» Problema posto 1
Riscrivi in forma più breve il paragrafo della sezione del documento sul carcere di Pianosa che comincia con «Un diverso approccio alla disciplina penitenziaria», conservandone i fatti principali.
» Problema posto 2
Prosegui la sezione del documento sul carcere di Pianosa a partire dalla sua ultima frase.

» Sezione del documento
···

FAVA, presidente della Commissione. Mi faccia riproporre questa domanda, perché il signor Murana non ci è sembrato un millantatore, semmai una persona piuttosto provata da 17 anni di reclusione ingiusta. Di questi anni trascorsi a Pianosa ci ha raccontato situazioni molto specifiche, con molti dettagli che difficilmente si possono inventare… Parla di cose che accadevano quando lei era direttore. Come è possibile che ci siano versioni così lontane? Murana che parla di pestaggi, manganelli, umiliazioni, e lei che ci dice: «non mi sono mai accorto di nulla».
D’ANDRIA, già direttore del carcere di Pianosa. A Livorno c’era un magistrato di sorveglianza molto, molto rigoroso nella sua azione di vigilanza, di controllo, ma anche di garanzia dei diritti delle persone ristrette… Se ci fosse stato un clima di illegalità, un clima come quello delineato, si può pensare che un magistrato di sorveglianza non avrebbe adottato dei provvedimenti? Quello che racconta il signor Murana delinea uno scenario che a me sicuramente non risulta… Diciamo che nelle carceri del sud c’era un tipo di gestione del circuito che era molto leggera, nel senso che… magari in quelle sedi, Napoli piuttosto che Palermo, venivano concesse determinate prerogative, certe cose.
Il racconto di Murana
Un diverso approccio alla disciplina penitenziaria tra nord e sud, ecco chiarito l’arcano. Ma il punto che interessa questa relazione non è tanto (o solo) il trattamento ricevuto in carcere da Murana e da altri detenuti. Il punto è capire se e come questa condizione carceraria a Pianosa sia servita a orientare le indagini su via D’Amelio nel comodo binario che suggerivano le rivelazioni di Scarantino. Per uscir di metafora, sentiamo cosa racconta lo stesso Murana.

···

» Dati forniti

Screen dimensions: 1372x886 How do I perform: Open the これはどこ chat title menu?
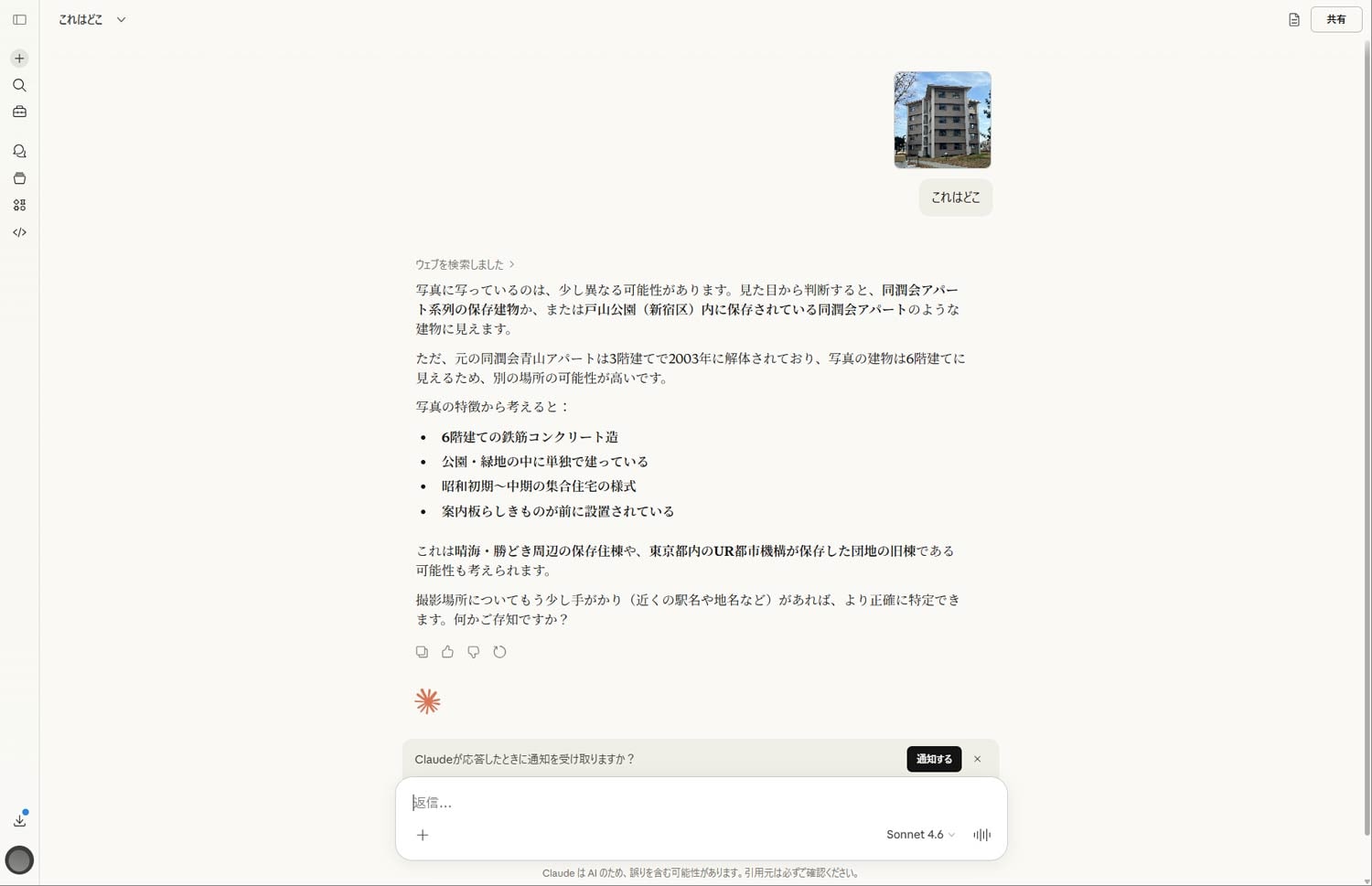click(120, 19)
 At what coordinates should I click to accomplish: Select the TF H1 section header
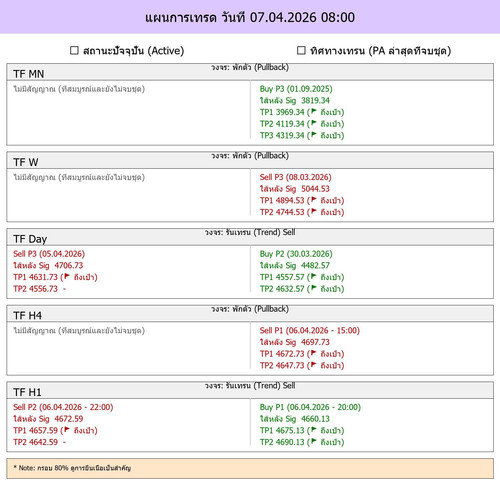click(x=250, y=390)
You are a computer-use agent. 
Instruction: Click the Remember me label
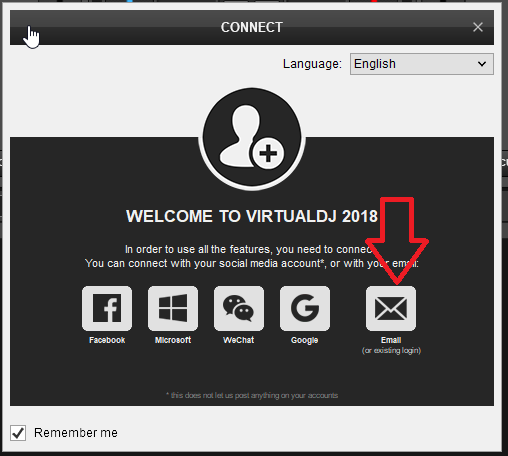76,433
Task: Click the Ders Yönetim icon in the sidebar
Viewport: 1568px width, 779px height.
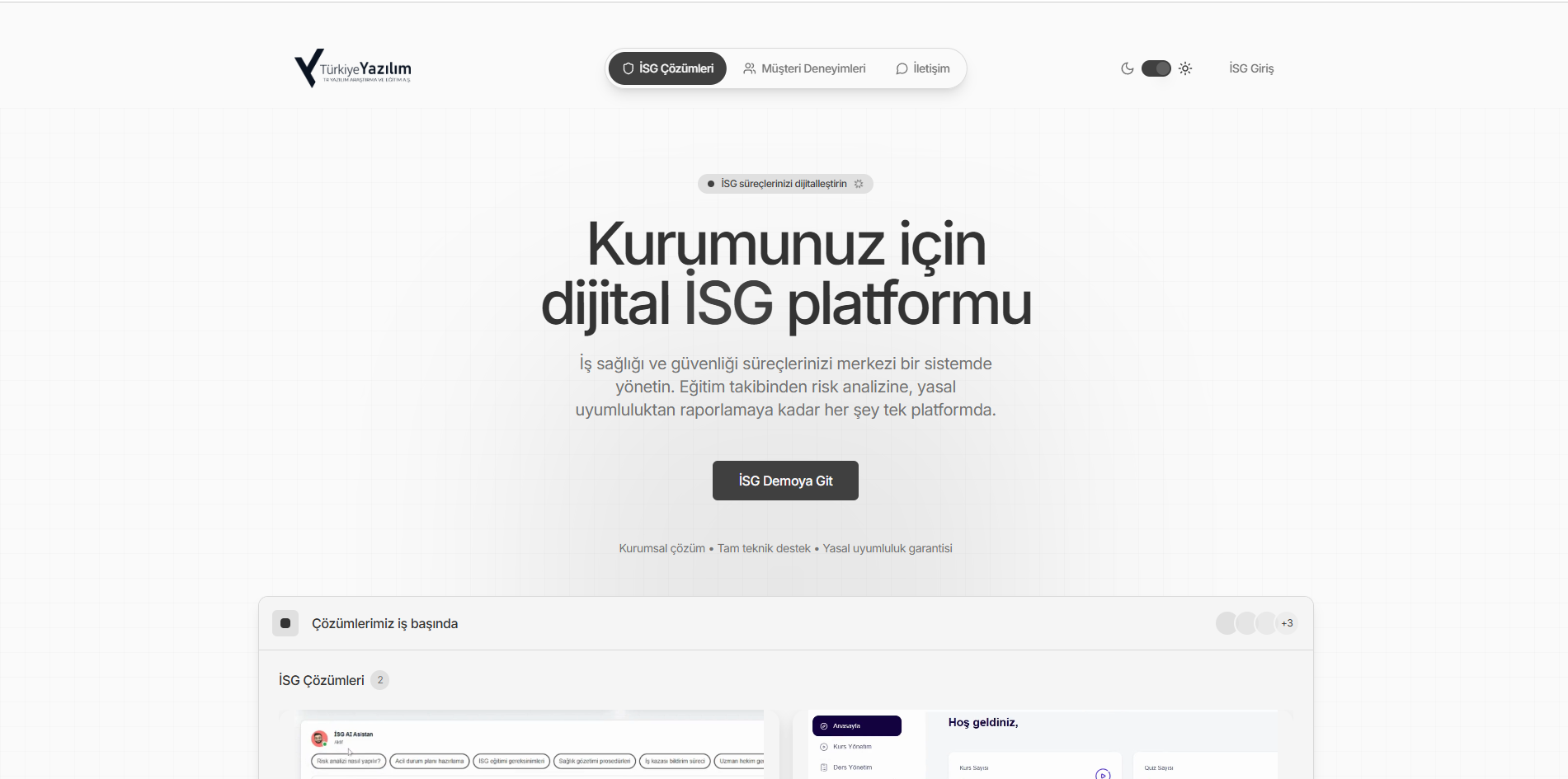Action: coord(823,767)
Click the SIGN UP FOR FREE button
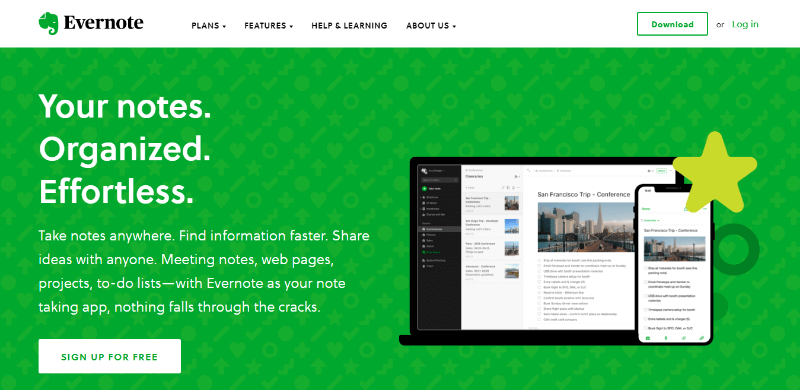The width and height of the screenshot is (800, 390). pyautogui.click(x=110, y=356)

···

» Risposta scritta 1
Il diverso approccio alla disciplina penitenziaria tra nord e sud chiarisce l'arcano. Alla relazione, però, non interessa solo il trattamento subito in carcere da Murana e da altri detenuti. Interessa soprattutto capire se e come la condizione carceraria a Pianosa sia servita a orientare le indagini su via D'Amelio sulla pista suggerita dalle rivelazioni di Scarantino. Per questo si ascolta il racconto dello stesso Murana.

» Risposta scritta 2
MURANA. Dopo un periodo di tempo mi chiamano per un colloquio investigativo… mi hanno detto che era la DDA di Caltanissetta… c’era uno che io ho conosciuto, un magistrato del gruppo Falcone-Borsellino... Faccio questo colloquio investigativo… Dice: «Noi siamo qua, non si preoccupi, la sua vita cambierà… qui c’è il depliant… ora stesso la portiamo via, andiamo a prendere la sua famiglia. Lei si deve raccontare» …
FAVA, presidente della Commissione. La proposta era di diventare un collaboratore di giustizia.
MURANA. Collaboratore di giustizia. Dissi: «non so nulla, non so nulla, che cosa volete da me?», «Andiamo, lei ancora è giovane, ha una moglie giovane, un bambino…». Gli ho detto: «senti, io non so nulla, a me dovete parlare di lavoro», e lui dice: «andiamo, guarda che belle ville, una valigia di soldi…». Dissi: «a me i soldi, le ville non mi interessano… io non consumo nessuno… sono innocente, non so nulla…». «Allora facciamo una cosa mi firma i verbali che ha fatto Scarantino». Dissi: «Perché gli devo firmare i verbali che ha fatto Scarantino. Mi faccia capire, le ho dette io o le ha dette Scarantino queste cose? Mica io gliel’ho detto… E allora perché devo firmare i verbali che ha fatto Scarantino?».
È un fermo immagine importante nella lunga ricostruzione del depistaggio. Murana dice in Commissione che durante un colloquio investigativo gli fu chiesto di sottoscrivere le dichiarazioni di Scarantino. In cambio? Una vita nuova, per lui e per la sua famiglia, ville e soldi. Gli viene addirittura mostrato un dépliant.
FAVA, presidente della Commissione. A questo colloquio era presente il suo avvocato?
MURANA. No, all’impensata sono venuti, no, no, nessuno! Colloqui investigativi, dissero. Erano magistrati di Caltanissetta. «Allora, ci firma?», dissi: «io non firmo nulla. Io non so niente».
FAVA, presidente della Commissione. Cioè avrebbero voluto che lei firmasse le dichiarazioni di Scarantino.
MURANA. Di avallare…
FAVA, presidente della Commissione. …di avallare le dichiarazioni di Scarantino
MURANA. Esatto, bravo, sì, così. Poi gli dissi: «ma perché devo firmare? L’ho detto io? Scarantino può dire quello che vuole, io sto dicendo che sono innocente». Mi dissero: «andiamo Murana…».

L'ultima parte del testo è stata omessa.